### Exercise goal
Please extract every line of the records below word for word, leaving the pictures out.

### Dataset entries
....................

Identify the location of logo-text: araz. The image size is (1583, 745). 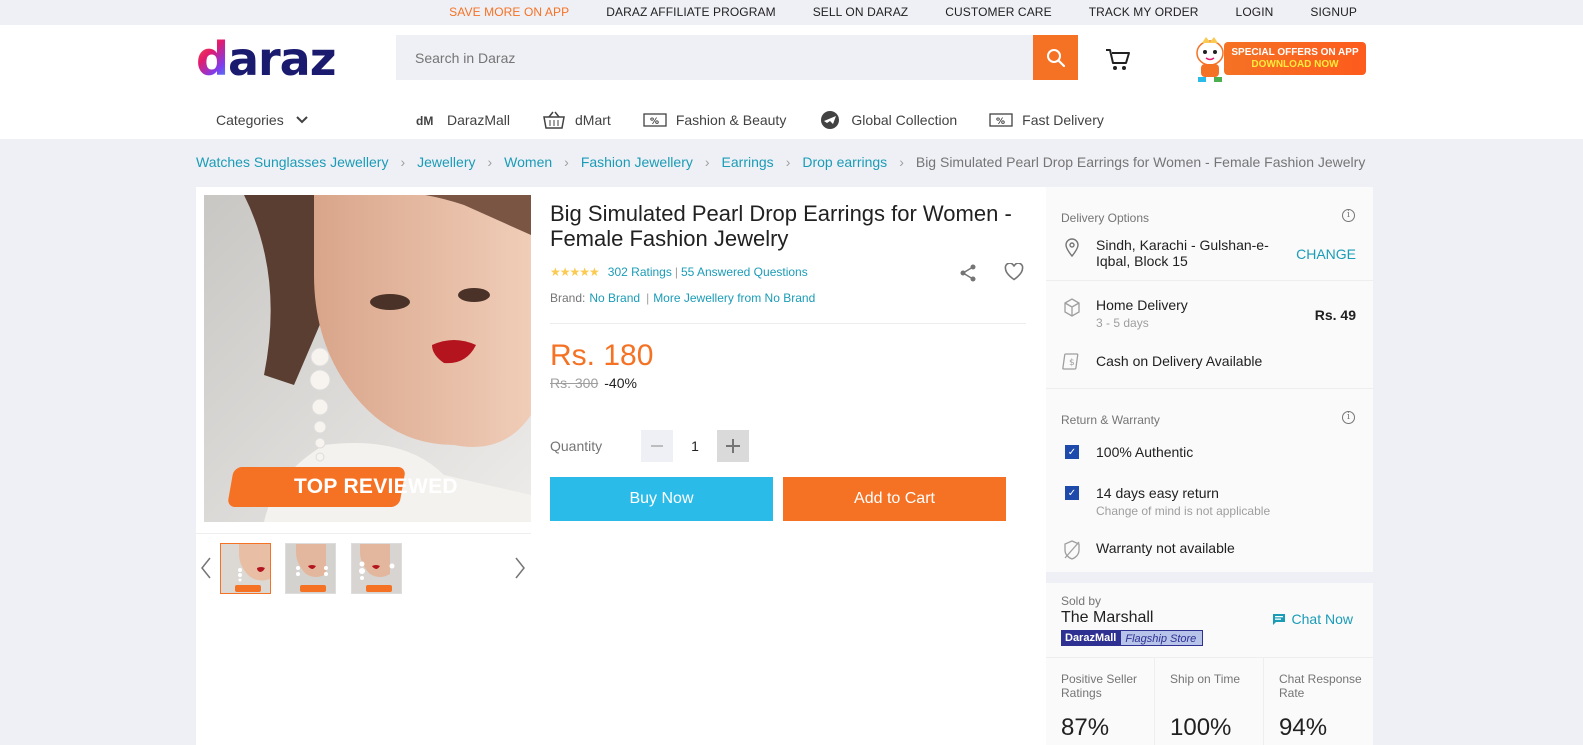
(282, 59).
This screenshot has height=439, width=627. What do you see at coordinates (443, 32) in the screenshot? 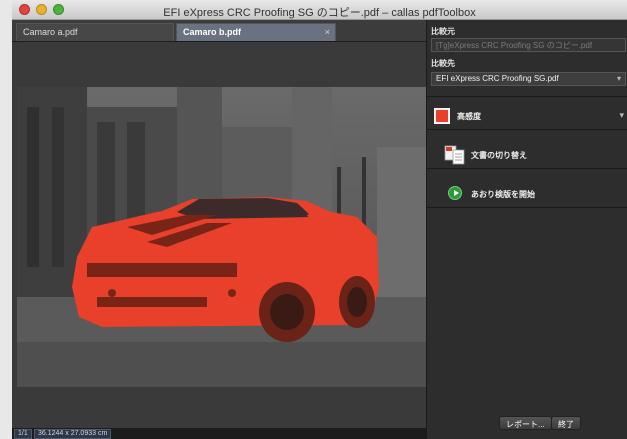
I see `compare-source-label: 比較元` at bounding box center [443, 32].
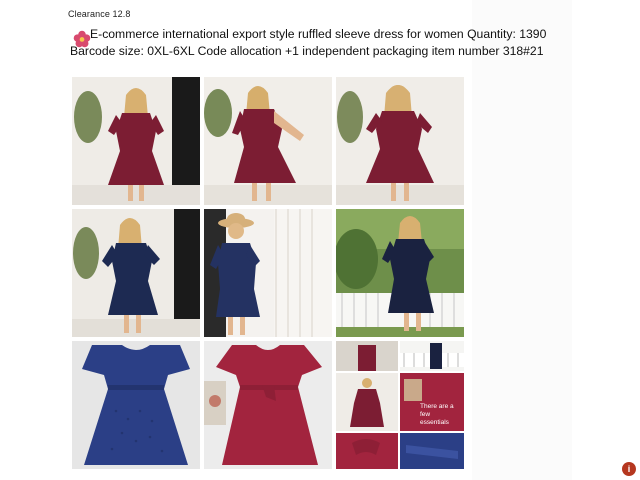  Describe the element at coordinates (437, 414) in the screenshot. I see `overlay-caption: There are a few essentials` at that location.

....................

### Completed task
Identify the location of logo-text: araz. The image size is (1583, 745). 
(282, 59).
This screenshot has height=439, width=627. What do you see at coordinates (443, 32) in the screenshot? 
I see `compare-source-label: 比較元` at bounding box center [443, 32].
  Describe the element at coordinates (437, 414) in the screenshot. I see `overlay-caption: There are a few essentials` at that location.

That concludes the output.